# Greetings from the Philippines!



## tatoosh (Feb 16, 2013)

Hi, I'm a retired US Citizen living in the Philippines.  I originally came from Iowa and spent thirty years in Oregon working for snail mail people.  When I retired I headed overseas.  I'm married, with a lovely wife from Cebu, but we live in Baguio City up on the island of Luzon, same island Manila is on.  We are at 5,000 feet elevation, so it is nice and cool, but quite rainy.  Oregon was good prep for Baguio!

I love food, I am learning to smoke in small amounts using my Weber Kettle and Smokenator insert.  I make my own bacon regularly and hickory smoke it.  I do a couple of turkeys each year on the Weber, smoking them with apple wood.  I'm learning to do sausages with most of my attention on the hotdog or frankfurter.   Hotdogs here are not the same quality you find in the States even if they appear similar.  Right now I'm doing a beef and pork fat dinner dog based on a recipe found in Len Poli's group of recipes.   I also do home made ice cream and some sous vide cookery.  My next projects will be Pizza (on the Weber) and making cheese.  

My wife loves to bake and does apple pies, cinnamon rolls, and Toll House chocolate chip cookies regularly.  She is finishing her Masters in Special Education at local university.  I'm just enjoying life, reading mystery stories with a historical setting, and reading up on the history of the Philippines.  We expect to come back to the States in about a year.  But I hope we will end up back in the Philippines where life is a slower pace and more suited to me at some point down the road.  

My dream is a couple of different smokers, maybe a nice cabinet style and a Weber Smokey Mountain.  An old style Chop Rite grinder with a pulley drive, maybe a good 10 pound stuffer, and a meat mixer would round out dream list.  I love making (and eating) bacon, so that will always be a pleasant part of my routine.  

Steve A. aka Tatoosh - Baguio City, Benguet - Philippines


----------



## kathrynn (Feb 16, 2013)

to SMF!  We are so glad you joined us!

Have you signed up for Jeff's E-Course yet?  There is a lot of great information and its good for every level of experience too!  If not...here is a link to get you started!  http://www.smoking-meat.com/smoking-basics-ecourse

If you need any help roaming around the forums...just holler!  Happy to help out!

Kat


----------



## s2k9k (Feb 18, 2013)

Hi Steve! 
	

	
	
		
		



		
		
	


	



to SMF!!! We're happy you found us! You've come to the right place, we have over 45,000 members who just love to share their experience and over 900,000 posts describing it! The search bar at the top can be your best friend when you are trying to find answers to your questions but you can still ask too if you want!


----------



## tatoosh (Feb 19, 2013)

Thanks guys, I look forward to learning as much as will stick in my ol' noggin.  I'm smoking some hotdogs right now, a little hickory for them until they reach 150F, the same with a small batch of maple cured bacon after the hotdogs are done.  I will watch the tutorial soon.  I love to see how folks with experience do it.

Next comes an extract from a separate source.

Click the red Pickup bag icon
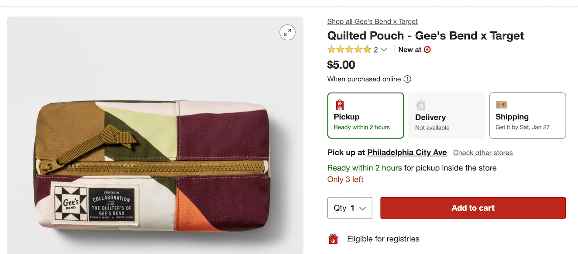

My "inexpensive" meat grinder died and I'm using an old style #32 hand grinder with my bro-n-law providing most of the elbow grease.  It really makes you appreciate what they used to have to do before electricity was common.

Tatoosh


----------



## junkcollector (Mar 3, 2013)

welcome man, missed your thread last week. 5000ft, your up into the mountains too then? My neighbor immigrated from your area about 6 years ago. she lived up in the mountains, not in baguio city. my wife is from cayagan de oro WAYYYYYYYYYYY down south. we're coming over in about 3 weeks to see the family. 

'

i do have a quick question for ya. do you have any notion as to what a electric grinder will cost down in manila? i'm debating on bringing one from here against buying one when i arrive??? 110 plugs are no issue, i have already sent over several outlets, wire, outlet boxes, drill n masonry bits so i can wire in some 110 outlets once i get over there. they already MANY US electronics. some of which they can't run on those cheapy power converters.


----------



## tatoosh (Mar 3, 2013)

I'm about six hours outside of Manila.  They have grinders, but mostly either very cheap Chinese or they import from the USA.  Where you gonna find the 110v power?  The Philippines is 220v kinda sorta. Step down transformers are commonly available, but the price jumps up if you need a hunky one to handle the larger power draw an electric meat grinder often demands.  That will set you back a few bucks.  Baguio City used to be 110v when the Philippines was an American colony, but those days are long gone.  A few guys, will spend the extra bucks and build their houses wired 220v/110v.  It's not common here in my experience except for private homes of foreigners that pay the extra.  Also "Brown Outs" as they are named here, what we call Black Outs in the USA, are not all that uncommon.  That includes Manila and anywhere else the Philippine flag flies. They will take down the power monthly to work on the lines, those are 8 hour outages.  A bad typhoon or drunk driver, power outages can run from a few hours to days, and out in the more remote province, weeks. 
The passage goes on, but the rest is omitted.